> Provided records:

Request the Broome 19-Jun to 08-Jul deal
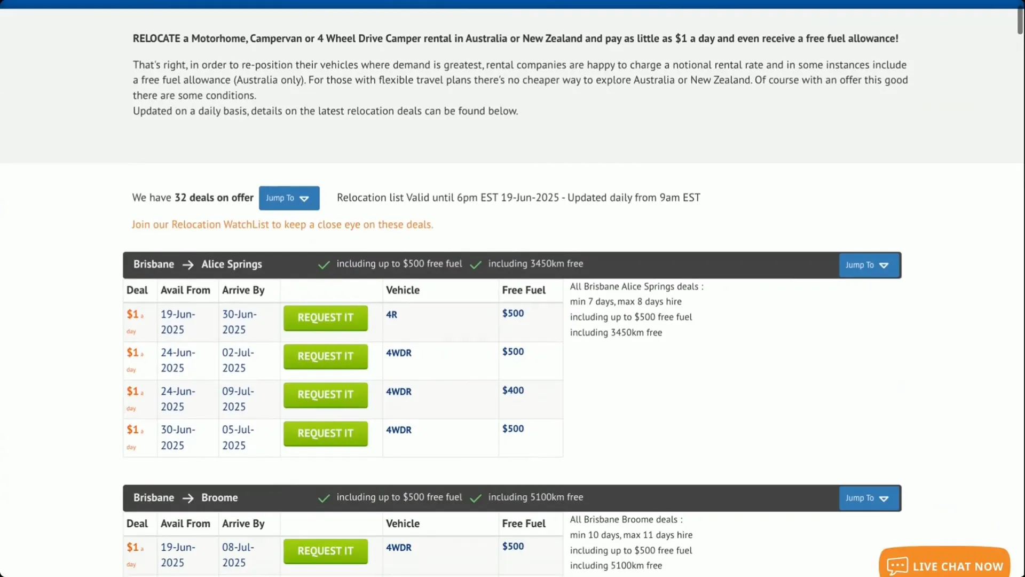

* * *

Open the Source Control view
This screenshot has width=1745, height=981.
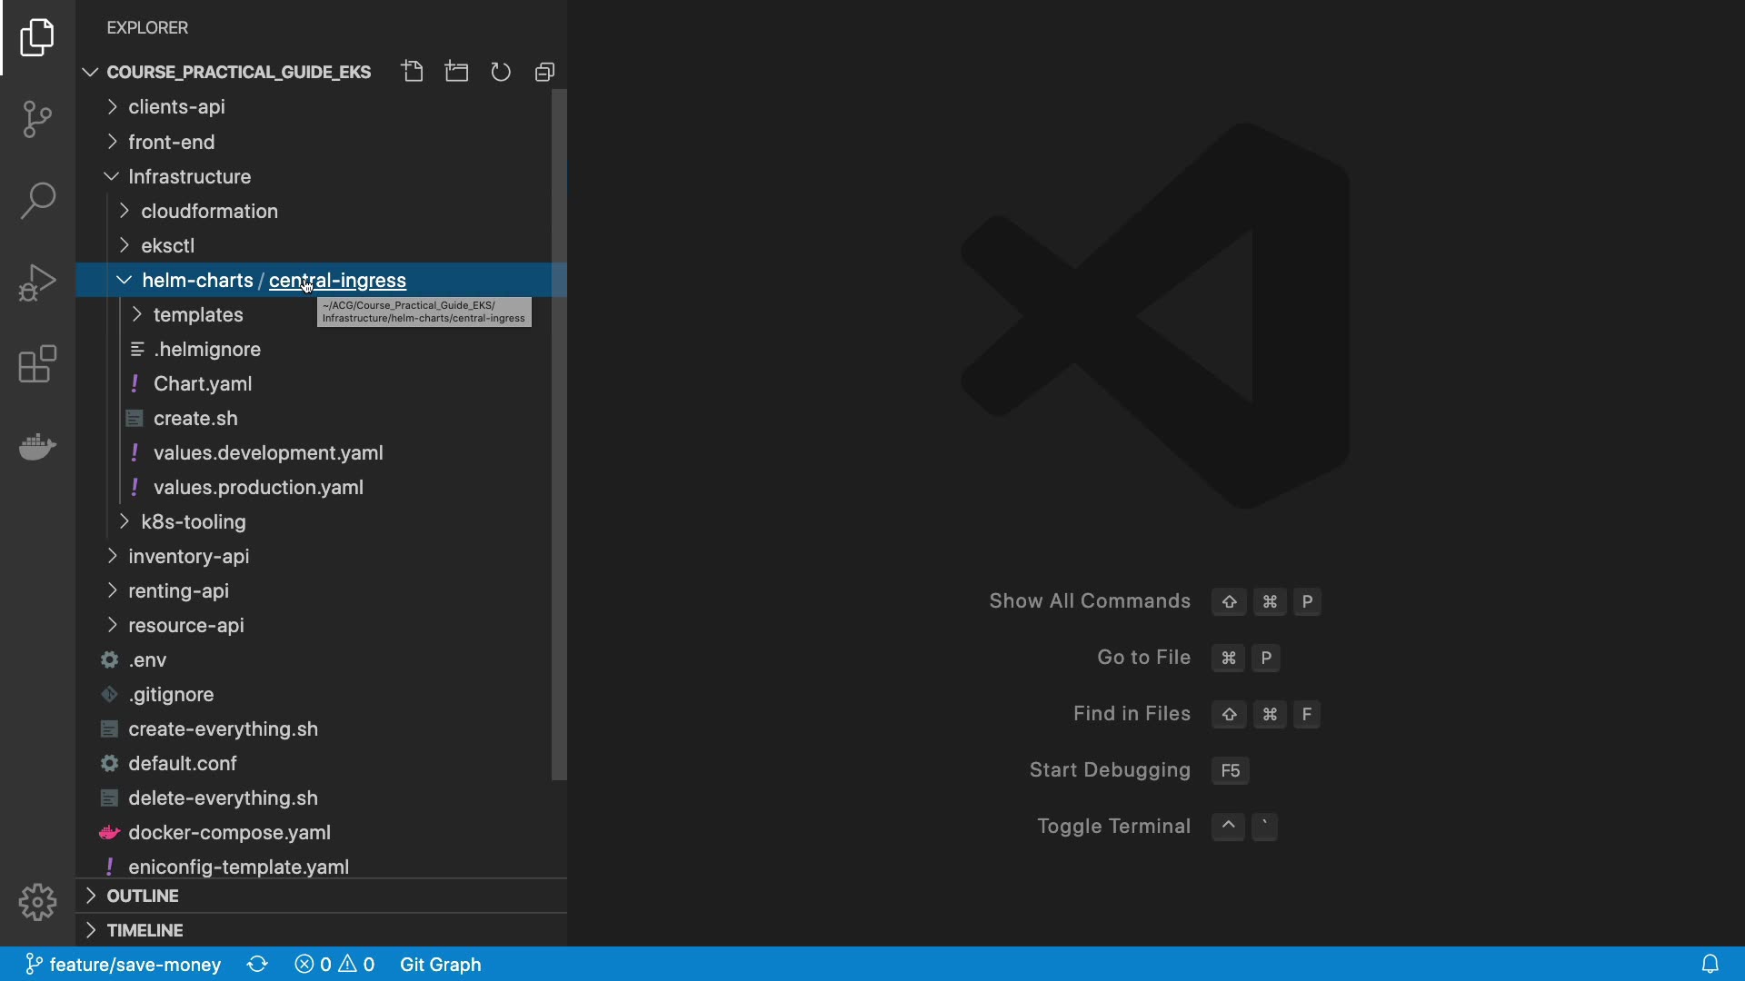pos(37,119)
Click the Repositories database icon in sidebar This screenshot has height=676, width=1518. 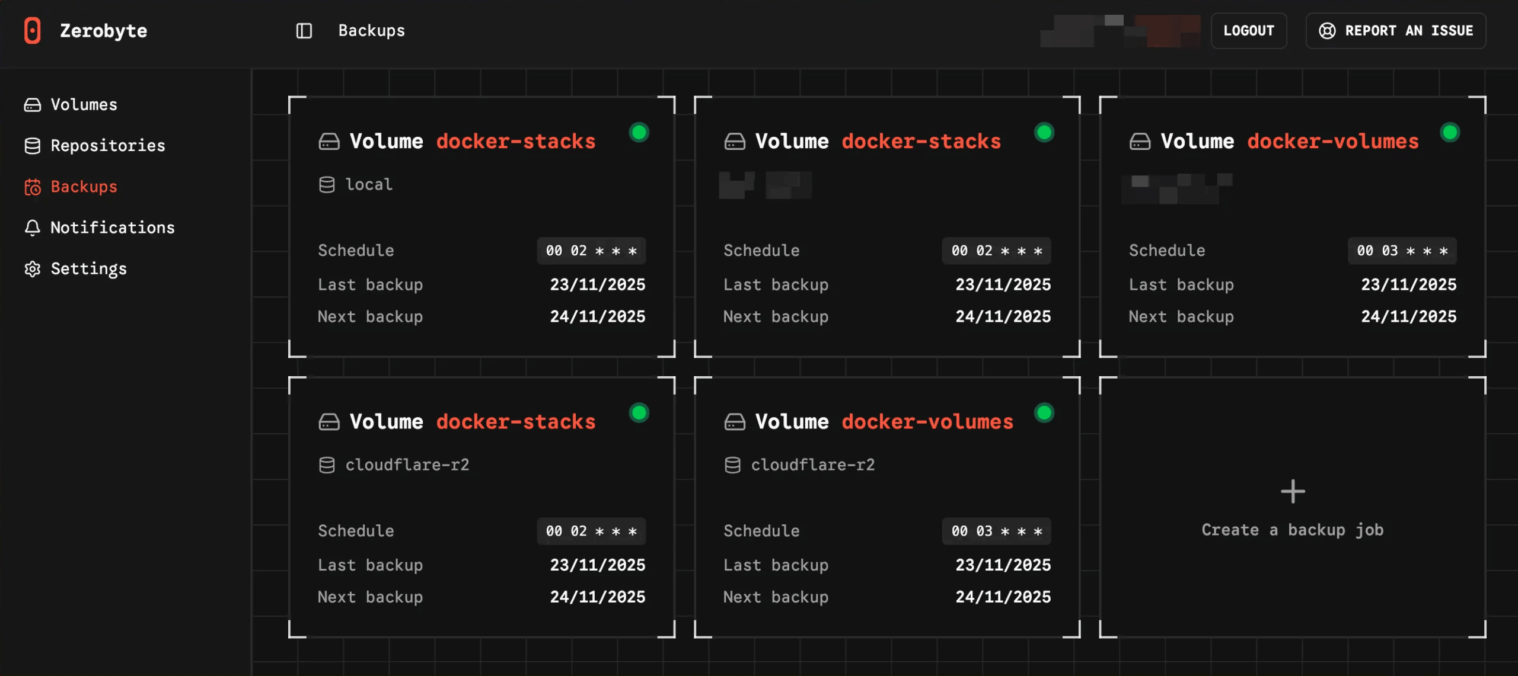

> Task item: All pictures are to be skipped. Output, word for word, the lines in the data above starting at the line containing "Open the Source Control view" and ending at the line containing "Click the Repositories".

> Solved problem:
Open the Source Control view
This screenshot has width=1745, height=981.
pos(37,119)
Click the Repositories database icon in sidebar This screenshot has height=676, width=1518. 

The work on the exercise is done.